Question

In a class $30\%$ students fail in English; $20\%$students fail in Hindi and $10\%$ students fail in English and Hindi both. A student is chosen at random, then the probability that he will fail in English if he has failed in Hindi is $\dfrac{k}{2}$. The value of $k$ is.

Answer 1

Hint: First of all, we will find the probability of students failed in English, Hindi and both subjects i.e. \[P\left( E \right),P\left( H \right),P\left( E\cap H \right)\] . For example, we have been given 30% students fail in English, so we have \[P\left( E \right)=\dfrac{30}{100}\] . Then we will use conditional probability to find the probability of student failing in English if he fails in Hindi which can be done by using the formula \[P\left( {E}/{H}\; \right)=\dfrac{P\left( E\cap H \right)}{P\left( H \right)}\] and then using those values, we will find the value of k.

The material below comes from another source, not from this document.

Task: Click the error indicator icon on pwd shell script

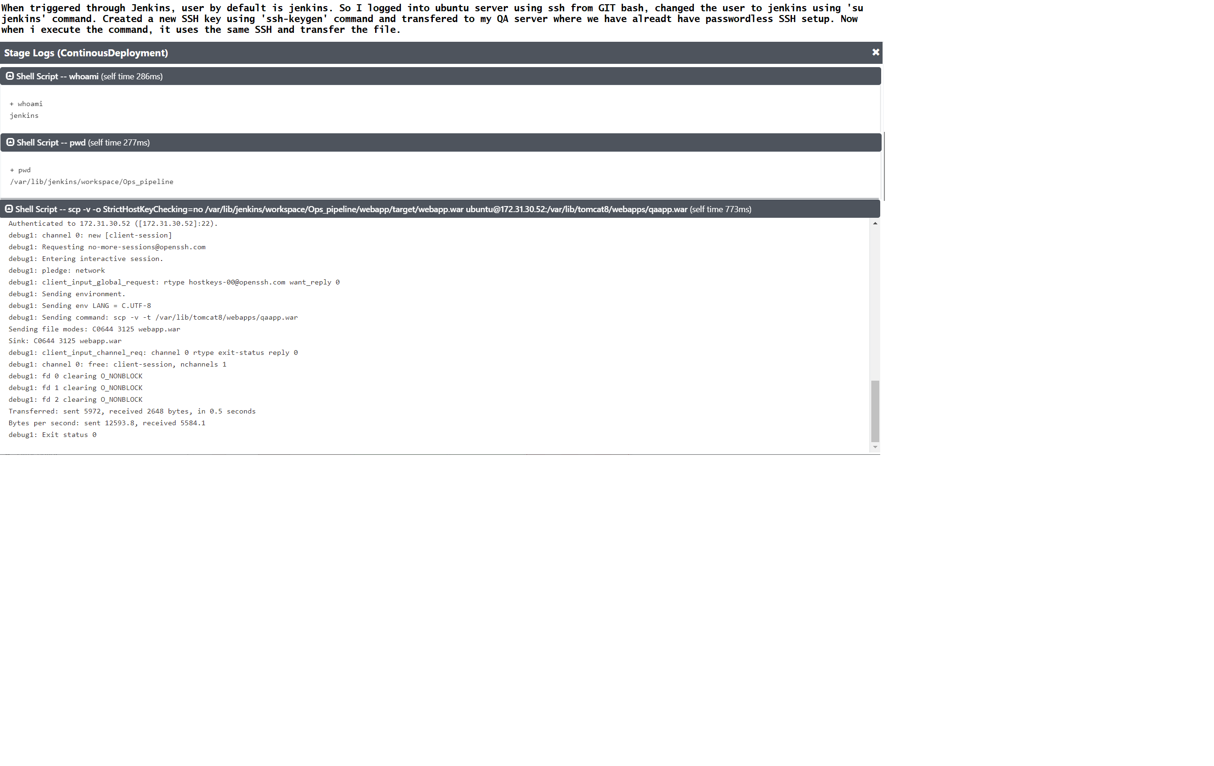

Complete step-by-step answer:
Now, in question we are given that $30\%$ students fail in English; $20\%$students fail in Hindi and $10\%$ students fail in English and Hindi both. So, from the given data the probability of student failed in English, Hindi and both can be given as,
$P\left( E \right)=30\%\Rightarrow \dfrac{30}{100}$
\[P\left( H \right)=20\%\Rightarrow \dfrac{20}{100}\]
Now, it is said that $10\%$ students fail in English and Hindi both, which, means we have to take intersection of probability of English and Hindi which can be given mathematically as,
$P\left( E\cap H \right)=10\%\Rightarrow \dfrac{10}{100}$
Now, in the question we are given that a student is chosen randomly and the probability of the student failing in English if he fails in Hindi is $\dfrac{k}{2}$, so here we have to use the conditional probability formula which can be given as,
$P\left( {A}/{B}\; \right)=\dfrac{P\left( A\cap B \right)}{P\left( B \right)}$
Now, replacing A with English (E) and B with Hindi (B) we will get,
\[P\left( {E}/{H}\; \right)=\dfrac{P\left( E\cap H \right)}{P\left( H \right)}\] ……………….(i)
Now, substituting the values in expression (i) we will get,
\[P\left( {E}/{H}\; \right)=\dfrac{P\left( E\cap H \right)}{P\left( H \right)}=\dfrac{\dfrac{10}{100}}{\dfrac{20}{100}}=\dfrac{10}{20}\]
\[P\left( {E}/{H}\; \right)=\dfrac{10}{20}=\dfrac{1}{2}\]…………….(ii)
Now, in question e are given that the probability is $\dfrac{k}{2}$, which means \[P\left( {E}/{H}\; \right)=\dfrac{k}{2}\] ……………(iii)
On, comparing equation (ii) and (iii) we will get value of k as,
\[\dfrac{k}{2}=\dfrac{1}{2}\Rightarrow k=1\]
Thus, the value of k is 1.

Note: There are chances of students making mistakes in writing formula for conditional probability i.e. instead of writing \[P\left( {E}/{H}\; \right)=\dfrac{P\left( E\cap H \right)}{P\left( H \right)}\] , in denominator student take probability of English in place of Hindi and answer gets wrong i.e. \[P\left( {E}/{H}\; \right)=\dfrac{P\left( E\cap H \right)}{P\left( E \right)}\] . So, here answer get will be,
\[P\left( {E}/{H}\; \right)=\dfrac{P\left( E\cap H \right)}{P\left( E \right)}=\dfrac{\dfrac{10}{100}}{\dfrac{30}{100}}=\dfrac{10}{30}=\dfrac{1}{3}\] . Also, in numerator writing $\left( E\cap H \right)$ or $\left( H\cap E \right)$ will not affect the answer but changing denominator will affect the answer. So, don’t make this mistake.